Entries on locating words and elements:
(begin)
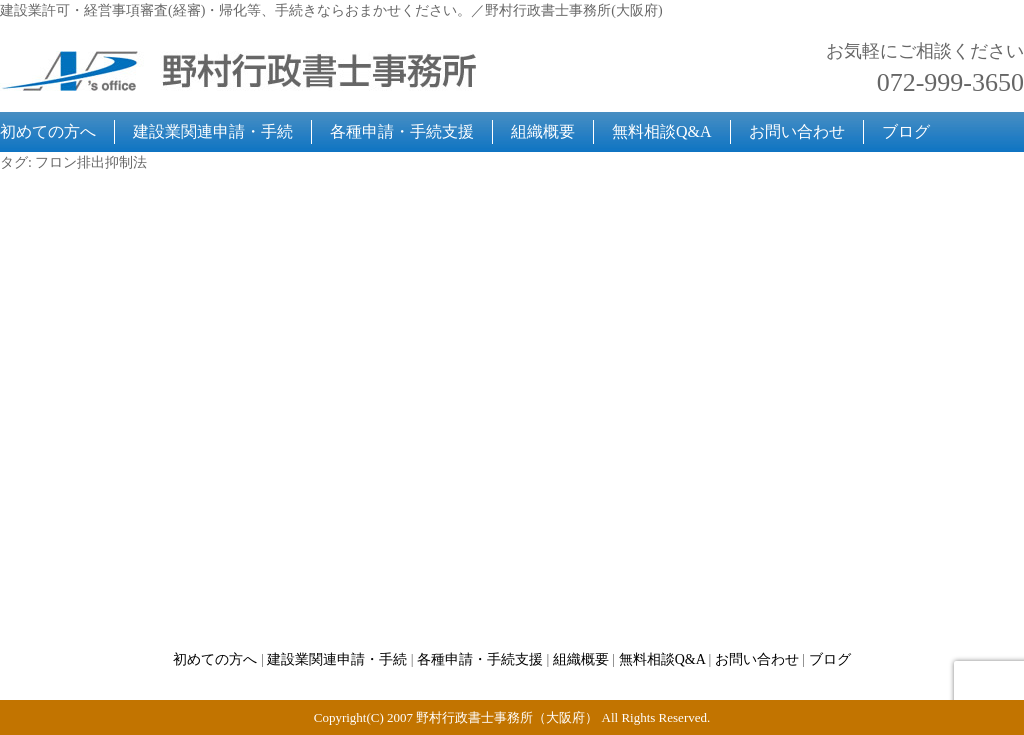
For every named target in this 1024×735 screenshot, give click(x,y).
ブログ (906, 131)
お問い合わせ (797, 131)
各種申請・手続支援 (402, 131)
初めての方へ (48, 131)
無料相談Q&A (662, 131)
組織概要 (543, 131)
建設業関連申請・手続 (213, 131)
(end)
» SET EXERCISE
Edit the lines above so that "named target" becomes "labeled item", leaving everything else unchanged. Omit the picture from your answer.

» WRITTEN REPLY
For every labeled item in this 1024×735 screenshot, give click(x,y).
ブログ (906, 131)
お問い合わせ (797, 131)
各種申請・手続支援 (402, 131)
初めての方へ (48, 131)
無料相談Q&A (662, 131)
組織概要 (543, 131)
建設業関連申請・手続 (213, 131)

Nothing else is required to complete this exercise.